Multiple
Character Regular Expressions
Single
character regular expressions can be combined into more complex regular
expressions that match more than one character at a time. You can also apply
modifiers to single character regular expressions to make them match more than
one instance of the character or characters specified by the single character
regular expression.
Use the
following rules to construct regular expressions from single character regular
expressions:
A single character regular
expression followed by an asterisk (*) is a regular expression that matches
zero or more consecutive occurrences of the single character regular expression;
always as many as possible. For example, f* matches zero or more consecutive
f characters.
A single character regular
expression followed by \{ m\}, \{ m,\}, or \{ m,n\}
is a regular expression that matches a specified number of occurrences of the
single character regular expression. The values of m and n must
be nonnegative integers less than 255; \{ m\} matches exactly m
occurrences of the single character regular expression; \{ m,\} matches
at least m occurrences; \{ m,n\} matches any number of
occurrences between m and n, inclusive. Whenever a choice exists,
the regular expression matches as many occurrences as possible. For example,
the regular expression [0-9]\{ 1,4\} matches any sequence of 1 to 4 digits.
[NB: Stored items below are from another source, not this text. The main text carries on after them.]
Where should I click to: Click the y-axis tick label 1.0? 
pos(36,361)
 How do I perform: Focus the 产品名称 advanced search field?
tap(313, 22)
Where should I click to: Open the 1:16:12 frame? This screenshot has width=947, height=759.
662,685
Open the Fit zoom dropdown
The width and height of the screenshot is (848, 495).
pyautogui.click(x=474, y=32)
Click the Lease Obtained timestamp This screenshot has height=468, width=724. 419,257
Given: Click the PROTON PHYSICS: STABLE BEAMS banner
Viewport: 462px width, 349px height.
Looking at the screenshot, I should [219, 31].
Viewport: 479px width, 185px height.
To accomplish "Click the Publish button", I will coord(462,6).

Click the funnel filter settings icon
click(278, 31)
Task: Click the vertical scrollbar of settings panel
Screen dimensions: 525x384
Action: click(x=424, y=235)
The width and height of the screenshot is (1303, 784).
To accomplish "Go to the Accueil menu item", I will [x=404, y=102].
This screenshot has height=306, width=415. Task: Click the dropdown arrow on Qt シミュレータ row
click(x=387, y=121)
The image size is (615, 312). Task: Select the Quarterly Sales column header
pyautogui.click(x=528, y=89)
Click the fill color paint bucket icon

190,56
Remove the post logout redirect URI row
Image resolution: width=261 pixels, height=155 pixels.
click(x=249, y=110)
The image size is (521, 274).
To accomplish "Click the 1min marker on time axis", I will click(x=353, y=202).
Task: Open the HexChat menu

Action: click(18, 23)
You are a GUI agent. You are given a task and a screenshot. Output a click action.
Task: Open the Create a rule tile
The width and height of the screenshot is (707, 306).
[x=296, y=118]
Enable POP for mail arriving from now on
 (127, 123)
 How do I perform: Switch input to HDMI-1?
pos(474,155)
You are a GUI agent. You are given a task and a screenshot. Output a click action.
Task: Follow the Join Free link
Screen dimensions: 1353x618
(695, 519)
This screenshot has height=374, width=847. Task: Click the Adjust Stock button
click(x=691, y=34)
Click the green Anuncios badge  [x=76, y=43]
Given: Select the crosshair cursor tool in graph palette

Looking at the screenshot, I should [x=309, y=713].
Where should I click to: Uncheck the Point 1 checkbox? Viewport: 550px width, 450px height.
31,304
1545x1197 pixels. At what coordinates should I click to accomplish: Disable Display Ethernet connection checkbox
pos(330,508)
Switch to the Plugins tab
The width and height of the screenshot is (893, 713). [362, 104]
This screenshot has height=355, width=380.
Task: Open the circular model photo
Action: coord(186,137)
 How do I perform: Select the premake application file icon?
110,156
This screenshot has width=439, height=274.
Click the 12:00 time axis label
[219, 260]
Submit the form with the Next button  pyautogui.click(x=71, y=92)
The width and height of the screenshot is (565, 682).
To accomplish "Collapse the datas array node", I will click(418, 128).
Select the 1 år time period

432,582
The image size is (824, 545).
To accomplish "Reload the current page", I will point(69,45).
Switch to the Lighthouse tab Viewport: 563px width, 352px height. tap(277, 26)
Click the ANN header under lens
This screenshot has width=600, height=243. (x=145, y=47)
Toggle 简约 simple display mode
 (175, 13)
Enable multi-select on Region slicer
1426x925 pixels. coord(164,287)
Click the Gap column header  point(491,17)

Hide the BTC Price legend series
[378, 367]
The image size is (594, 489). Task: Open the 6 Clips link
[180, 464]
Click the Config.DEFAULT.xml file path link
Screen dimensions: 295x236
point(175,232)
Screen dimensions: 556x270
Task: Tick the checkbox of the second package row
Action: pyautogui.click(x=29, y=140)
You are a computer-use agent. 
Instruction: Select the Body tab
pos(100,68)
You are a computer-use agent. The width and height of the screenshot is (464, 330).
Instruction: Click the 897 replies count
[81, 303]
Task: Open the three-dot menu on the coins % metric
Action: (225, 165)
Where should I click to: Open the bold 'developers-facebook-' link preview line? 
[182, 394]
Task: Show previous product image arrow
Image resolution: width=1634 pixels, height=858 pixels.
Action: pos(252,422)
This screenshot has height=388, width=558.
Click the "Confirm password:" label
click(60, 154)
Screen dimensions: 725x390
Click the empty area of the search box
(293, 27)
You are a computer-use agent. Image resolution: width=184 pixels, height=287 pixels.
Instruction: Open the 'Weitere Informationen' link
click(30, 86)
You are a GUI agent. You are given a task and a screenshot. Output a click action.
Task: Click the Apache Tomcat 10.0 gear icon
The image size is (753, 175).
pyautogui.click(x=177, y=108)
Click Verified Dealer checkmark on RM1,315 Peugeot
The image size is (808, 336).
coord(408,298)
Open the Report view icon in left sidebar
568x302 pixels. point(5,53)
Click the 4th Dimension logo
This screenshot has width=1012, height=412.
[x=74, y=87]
A concatenation of regular
expressions is a regular expression that matches the concatenation of the
strings matched by each component of the regular expression. For example, the
regular expression [0-9][a-z] matches any string of two characters that
starts with a digit and ends with a lowercase letter.
A regular expression enclosed
between the character sequences \( and \) is a sub-expression that matches
whatever the original regular expression matches. The sub-expression is placed
in a internal, numbered register for use later. The registers are numbered
according to the pairs of \( and \) within the whole regular expression. The
first pair corresponds to register 1. For example, if a string matches the
regular expression \([0-9]*\)\([a-z]*\) , register 1 will contain whatever
sequence of characters matched the regular expression [0-9]* , and register 2
will contain whatever sequence of characters matched the regular expression
[a-z]* . There may be up to 9 sub-expressions in a regular expression.
The expression \n, where
n is a digit from 1 through 9, matches the same string of characters
stored in the internal register number n; that is, the same string of
characters that the sub-expression corresponding to n originally
matched. Regular expressions of the form \n are meaningless unless there
is a sub-expression corresponding to n. For example, the regular
expression \([0-9]\)\1\1 matches any string which consists of the same digit
three times, such as 777 .
A regular expression preceeded
by a caret (^) must match at the beginning of the target string. A regular
expression followed by a dollar sign ($) must match at the end of the target
string. Both may be used in the same regular expression. For example, the
regular expression ^[0-9]*$ only matches strings that consist entirely of
digits.